TASK DIRECTIONS:
In the records below, swap every "Identify the location of" for "Find the position of" and leave everything else unchanged.

Saved data entries
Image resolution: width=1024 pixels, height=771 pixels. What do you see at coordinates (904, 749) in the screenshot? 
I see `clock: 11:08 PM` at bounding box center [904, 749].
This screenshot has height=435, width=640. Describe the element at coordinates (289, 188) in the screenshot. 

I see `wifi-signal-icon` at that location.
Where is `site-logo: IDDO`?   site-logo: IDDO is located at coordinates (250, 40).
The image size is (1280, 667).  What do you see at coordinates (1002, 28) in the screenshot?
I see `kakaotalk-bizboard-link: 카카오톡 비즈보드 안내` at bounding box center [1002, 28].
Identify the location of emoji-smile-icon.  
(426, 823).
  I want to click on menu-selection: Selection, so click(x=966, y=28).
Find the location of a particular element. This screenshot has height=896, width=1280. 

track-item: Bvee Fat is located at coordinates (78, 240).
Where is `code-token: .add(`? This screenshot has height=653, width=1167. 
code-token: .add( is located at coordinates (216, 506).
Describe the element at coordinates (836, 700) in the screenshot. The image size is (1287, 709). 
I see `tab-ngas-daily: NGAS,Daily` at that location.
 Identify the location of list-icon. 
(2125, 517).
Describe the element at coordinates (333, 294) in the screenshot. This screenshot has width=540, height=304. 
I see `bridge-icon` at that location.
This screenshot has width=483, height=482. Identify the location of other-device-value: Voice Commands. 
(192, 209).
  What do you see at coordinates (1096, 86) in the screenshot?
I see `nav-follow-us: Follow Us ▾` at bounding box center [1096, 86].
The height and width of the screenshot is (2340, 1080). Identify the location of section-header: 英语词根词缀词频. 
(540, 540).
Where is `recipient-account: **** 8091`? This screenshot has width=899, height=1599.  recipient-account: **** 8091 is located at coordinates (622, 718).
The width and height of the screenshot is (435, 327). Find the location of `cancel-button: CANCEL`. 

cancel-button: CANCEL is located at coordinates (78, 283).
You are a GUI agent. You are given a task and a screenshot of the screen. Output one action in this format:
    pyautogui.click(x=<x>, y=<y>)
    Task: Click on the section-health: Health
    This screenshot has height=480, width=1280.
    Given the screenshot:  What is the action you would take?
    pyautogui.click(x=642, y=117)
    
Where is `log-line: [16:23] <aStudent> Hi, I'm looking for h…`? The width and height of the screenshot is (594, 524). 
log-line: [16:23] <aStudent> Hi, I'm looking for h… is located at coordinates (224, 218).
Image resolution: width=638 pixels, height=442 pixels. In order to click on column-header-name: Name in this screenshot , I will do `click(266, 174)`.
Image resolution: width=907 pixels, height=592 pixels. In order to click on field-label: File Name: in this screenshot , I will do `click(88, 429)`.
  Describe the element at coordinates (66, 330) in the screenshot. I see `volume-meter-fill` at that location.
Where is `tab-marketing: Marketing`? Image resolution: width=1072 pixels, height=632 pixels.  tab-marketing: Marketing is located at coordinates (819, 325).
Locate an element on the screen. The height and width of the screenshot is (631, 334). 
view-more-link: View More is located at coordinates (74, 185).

PROBLEM SOLUTION:
Image resolution: width=1024 pixels, height=771 pixels. What do you see at coordinates (904, 749) in the screenshot? 
I see `clock: 11:08 PM` at bounding box center [904, 749].
This screenshot has height=435, width=640. Describe the element at coordinates (289, 188) in the screenshot. 

I see `wifi-signal-icon` at that location.
Where is `site-logo: IDDO`?   site-logo: IDDO is located at coordinates (250, 40).
The image size is (1280, 667).  What do you see at coordinates (1002, 28) in the screenshot?
I see `kakaotalk-bizboard-link: 카카오톡 비즈보드 안내` at bounding box center [1002, 28].
Find the position of emoji-smile-icon.  
(426, 823).
  I want to click on menu-selection: Selection, so click(x=966, y=28).
Find the location of a particular element. This screenshot has height=896, width=1280. 

track-item: Bvee Fat is located at coordinates (78, 240).
Where is `code-token: .add(`? This screenshot has height=653, width=1167. 
code-token: .add( is located at coordinates (216, 506).
Describe the element at coordinates (836, 700) in the screenshot. The image size is (1287, 709). 
I see `tab-ngas-daily: NGAS,Daily` at that location.
 Find the position of list-icon. 
(2125, 517).
Describe the element at coordinates (333, 294) in the screenshot. This screenshot has width=540, height=304. 
I see `bridge-icon` at that location.
This screenshot has width=483, height=482. Find the position of other-device-value: Voice Commands. 
(192, 209).
  What do you see at coordinates (1096, 86) in the screenshot?
I see `nav-follow-us: Follow Us ▾` at bounding box center [1096, 86].
The height and width of the screenshot is (2340, 1080). Find the position of section-header: 英语词根词缀词频. 
(540, 540).
Where is `recipient-account: **** 8091`? This screenshot has width=899, height=1599.  recipient-account: **** 8091 is located at coordinates (622, 718).
The width and height of the screenshot is (435, 327). Find the location of `cancel-button: CANCEL`. 

cancel-button: CANCEL is located at coordinates (78, 283).
You are a GUI agent. You are given a task and a screenshot of the screen. Output one action in this format:
    pyautogui.click(x=<x>, y=<y>)
    Task: Click on the section-health: Health
    This screenshot has height=480, width=1280.
    Given the screenshot:  What is the action you would take?
    pyautogui.click(x=642, y=117)
    
Where is `log-line: [16:23] <aStudent> Hi, I'm looking for h…`? The width and height of the screenshot is (594, 524). 
log-line: [16:23] <aStudent> Hi, I'm looking for h… is located at coordinates (224, 218).
Image resolution: width=638 pixels, height=442 pixels. In order to click on column-header-name: Name in this screenshot , I will do `click(266, 174)`.
Image resolution: width=907 pixels, height=592 pixels. In order to click on field-label: File Name: in this screenshot , I will do `click(88, 429)`.
  Describe the element at coordinates (66, 330) in the screenshot. I see `volume-meter-fill` at that location.
Where is `tab-marketing: Marketing`? Image resolution: width=1072 pixels, height=632 pixels.  tab-marketing: Marketing is located at coordinates (819, 325).
Locate an element on the screen. The height and width of the screenshot is (631, 334). 
view-more-link: View More is located at coordinates (74, 185).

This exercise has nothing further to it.